Javon Patterson

No. 63
- Position: Center

Personal information
- Born: July 8, 1997 (age 28) Petal, Mississippi, U.S.
- Listed height: 6 ft 3 in (1.91 m)
- Listed weight: 305 lb (138 kg)

Career information
- High school: Petal
- College: Ole Miss
- NFL draft: 2019: 7th round, 246th overall pick

Career history
- Indianapolis Colts (2019); New York Giants (2020)*; Cleveland Browns (2020); Denver Broncos (2021)*;
- * Offseason and/or practice squad member only

Career NFL statistics
- Games played: 1
- Stats at Pro Football Reference

= Javon Patterson =

American football player (born 1997)

Javon Patterson (born July 8, 1997) is an American former professional football player who was a center in the National Football League (NFL). He played college football for the Ole Miss Rebels. He is currently working at Ole Miss Athletics as the Assistant A.D. for Strategy and Cap Management.

==Professional career==
===Indianapolis Colts===
Patterson was selected by the Indianapolis Colts in the seventh round, 246th overall, of the 2019 NFL draft.

On June 4, 2019, Colts head coach Frank Reich announced that Patterson had torn his anterior cruciate ligament. Patterson missed the entire 2019 season as a result of the injury.

Patterson was waived by the Colts on September 5, 2020, as part of their roster cuts.

===New York Giants===
On September 23, 2020, Patterson was signed to the practice squad of the New York Giants. He was released on October 27.

===Cleveland Browns===
On November 10, 2020, Patterson was signed to the Cleveland Browns' practice squad. He was elevated to the active roster on December 26 for the team's week 16 game against the New York Jets, and reverted to the practice squad after the game. He was placed on the practice squad/COVID-19 list by the team on December 30, 2020, and restored to the practice squad on January 8, 2021.
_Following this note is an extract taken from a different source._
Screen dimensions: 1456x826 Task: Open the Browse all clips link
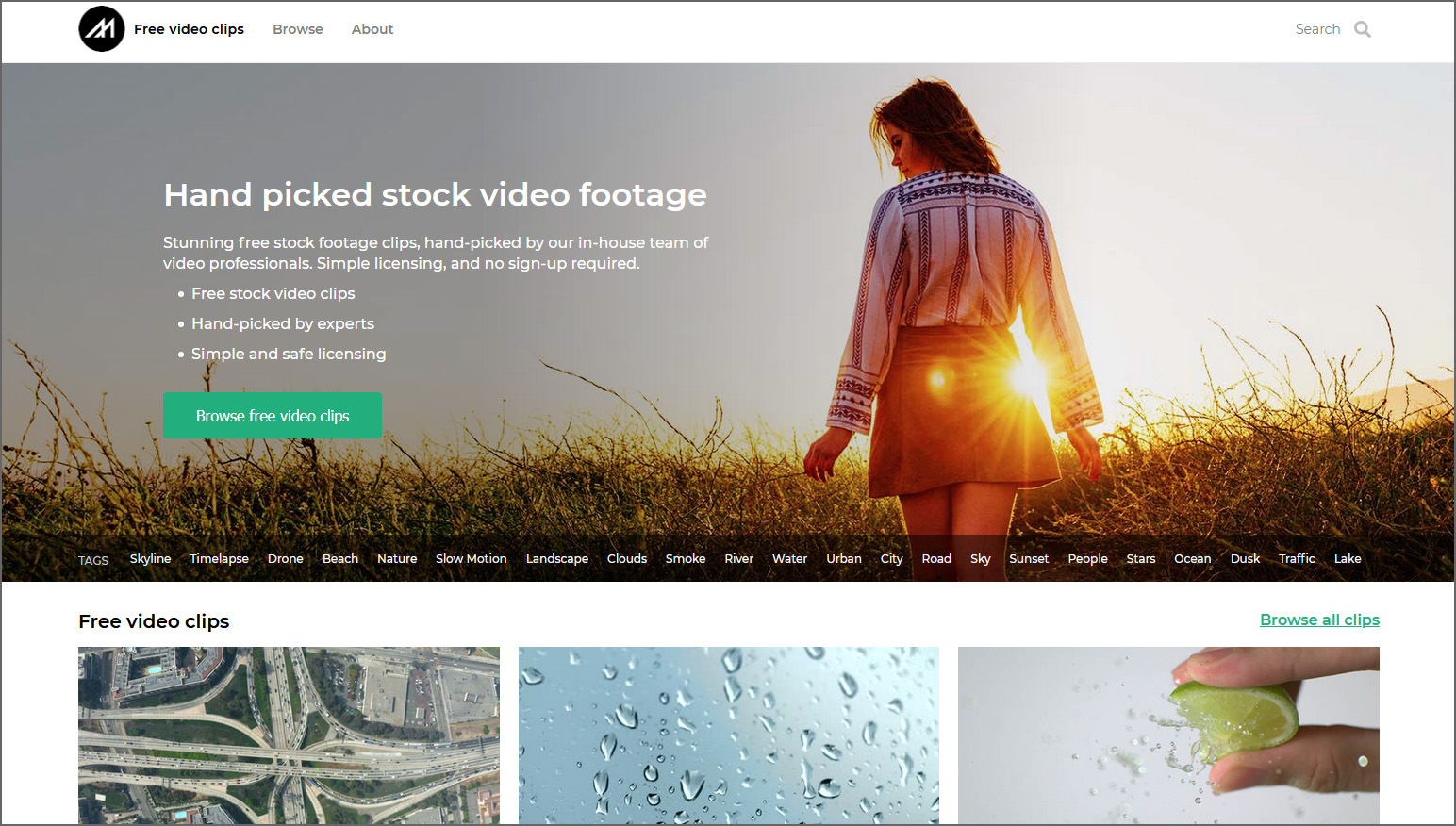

Patterson signed a reserve/futures contract with the Browns after the season on January 18, 2021. Patterson was waived by the Browns on August 31, 2021.

===Denver Broncos===
On September 29, 2021, Patterson was signed to the Denver Broncos practice squad. He was released on October 26. He was re-signed on December 24, but retired three days later.